The economy has maintained a decent growth pace in recent quarters – 0.3% in the third and fourth quarters – despite global economic turmoil. With more public investment underway, businesses have become more upbeat about the outlook. Production expectations in manufacturing have increased to a level higher than their long-term average. Order books are improving and recent production continues to trend up. A word of caution, though: we do note that the latest industrial production data (for December) did underwhelm.
The decline in overall sentiment in February mainly stemmed from a tick down in service sector optimism. Poorer recent services demand and more cautious expectations for output and employment for the months ahead indicate that a growth acceleration for 2026 in the eurozone is not a straight line nor a strong rebound.

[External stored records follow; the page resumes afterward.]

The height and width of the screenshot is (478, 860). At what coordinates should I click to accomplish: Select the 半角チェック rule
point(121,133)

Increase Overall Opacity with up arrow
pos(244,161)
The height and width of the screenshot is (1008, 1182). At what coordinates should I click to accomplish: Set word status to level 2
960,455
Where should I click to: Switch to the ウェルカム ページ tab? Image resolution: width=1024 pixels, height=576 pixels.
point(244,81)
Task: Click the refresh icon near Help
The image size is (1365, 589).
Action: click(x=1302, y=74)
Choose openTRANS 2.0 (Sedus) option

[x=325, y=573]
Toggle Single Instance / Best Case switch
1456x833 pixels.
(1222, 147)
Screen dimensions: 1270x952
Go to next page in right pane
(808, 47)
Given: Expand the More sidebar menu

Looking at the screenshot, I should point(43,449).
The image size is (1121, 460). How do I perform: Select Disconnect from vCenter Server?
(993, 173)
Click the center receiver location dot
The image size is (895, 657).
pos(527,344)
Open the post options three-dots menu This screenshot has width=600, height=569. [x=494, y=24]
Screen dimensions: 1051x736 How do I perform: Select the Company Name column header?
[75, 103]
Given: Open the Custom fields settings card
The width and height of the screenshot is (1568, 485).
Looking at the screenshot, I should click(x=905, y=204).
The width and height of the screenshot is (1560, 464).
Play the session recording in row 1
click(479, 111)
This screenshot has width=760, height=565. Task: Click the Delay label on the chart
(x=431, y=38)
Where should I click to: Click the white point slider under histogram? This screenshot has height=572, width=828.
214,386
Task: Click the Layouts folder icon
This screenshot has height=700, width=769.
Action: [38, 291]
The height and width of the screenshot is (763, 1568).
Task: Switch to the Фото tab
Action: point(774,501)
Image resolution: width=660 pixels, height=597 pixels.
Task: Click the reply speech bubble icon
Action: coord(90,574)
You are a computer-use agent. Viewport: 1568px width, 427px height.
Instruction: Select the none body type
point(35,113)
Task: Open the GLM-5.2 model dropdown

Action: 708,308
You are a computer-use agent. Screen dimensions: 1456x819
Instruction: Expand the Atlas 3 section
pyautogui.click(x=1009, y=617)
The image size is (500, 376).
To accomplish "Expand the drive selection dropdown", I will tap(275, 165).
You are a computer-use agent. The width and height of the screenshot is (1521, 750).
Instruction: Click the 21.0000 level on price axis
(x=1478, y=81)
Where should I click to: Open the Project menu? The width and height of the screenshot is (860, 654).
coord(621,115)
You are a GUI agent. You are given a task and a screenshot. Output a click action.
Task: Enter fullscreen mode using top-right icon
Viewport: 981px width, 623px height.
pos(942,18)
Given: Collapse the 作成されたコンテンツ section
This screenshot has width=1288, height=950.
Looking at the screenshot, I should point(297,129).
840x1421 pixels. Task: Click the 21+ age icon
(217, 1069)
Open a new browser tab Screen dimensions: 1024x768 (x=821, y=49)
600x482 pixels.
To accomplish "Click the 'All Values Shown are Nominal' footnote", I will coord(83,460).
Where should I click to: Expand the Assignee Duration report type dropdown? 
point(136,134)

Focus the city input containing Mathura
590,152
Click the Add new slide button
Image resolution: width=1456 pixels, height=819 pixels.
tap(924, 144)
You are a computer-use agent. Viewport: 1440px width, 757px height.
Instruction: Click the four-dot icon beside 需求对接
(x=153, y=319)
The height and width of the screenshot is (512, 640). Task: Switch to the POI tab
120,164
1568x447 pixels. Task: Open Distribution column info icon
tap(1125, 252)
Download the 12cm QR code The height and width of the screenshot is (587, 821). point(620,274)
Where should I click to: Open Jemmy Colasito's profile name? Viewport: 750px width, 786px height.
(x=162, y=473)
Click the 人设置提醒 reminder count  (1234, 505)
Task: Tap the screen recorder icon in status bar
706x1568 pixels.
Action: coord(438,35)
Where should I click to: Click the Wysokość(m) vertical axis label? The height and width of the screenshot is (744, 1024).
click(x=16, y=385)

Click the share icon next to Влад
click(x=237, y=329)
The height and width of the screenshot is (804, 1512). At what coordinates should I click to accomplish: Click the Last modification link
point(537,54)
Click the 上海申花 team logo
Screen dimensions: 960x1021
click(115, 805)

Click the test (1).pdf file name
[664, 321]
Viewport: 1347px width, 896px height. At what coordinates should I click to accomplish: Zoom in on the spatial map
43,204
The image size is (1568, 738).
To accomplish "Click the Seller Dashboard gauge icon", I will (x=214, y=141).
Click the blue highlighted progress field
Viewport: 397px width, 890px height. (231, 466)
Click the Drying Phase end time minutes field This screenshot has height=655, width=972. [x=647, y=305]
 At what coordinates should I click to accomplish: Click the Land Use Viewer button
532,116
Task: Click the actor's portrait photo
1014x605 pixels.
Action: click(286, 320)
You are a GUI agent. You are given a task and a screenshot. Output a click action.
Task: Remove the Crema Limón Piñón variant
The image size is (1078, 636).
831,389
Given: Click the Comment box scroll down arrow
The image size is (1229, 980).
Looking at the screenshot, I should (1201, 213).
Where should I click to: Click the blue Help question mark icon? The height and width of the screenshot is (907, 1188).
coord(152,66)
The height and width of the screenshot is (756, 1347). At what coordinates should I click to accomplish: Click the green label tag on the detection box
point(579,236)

Eurozone lending growth held steady
Also out today was bank lending growth data from the ECB. It showed that lending to the private sector continued at a modest pace in January (unchanged at 3.3%). As has been the case in recent months, lending to households continued to expand at a steady pace in January 2026, with the annual growth rate of adjusted loans holding firm at 3.0%, unchanged from December. This stability suggests that household credit demand remains resilient, supported by ongoing housing market dynamics.
For non‑financial corporations, credit dynamics softened somewhat. The annual growth rate of adjusted loans to NFCs declined to 2.8% in January from 3.0% in December, signalling a modest easing in corporate borrowing. The data for corporates is volatile from month to month and could bounce back in March. Overall, the steady growth in bank lending seems supportive of modest growth in investments for the quarters ahead.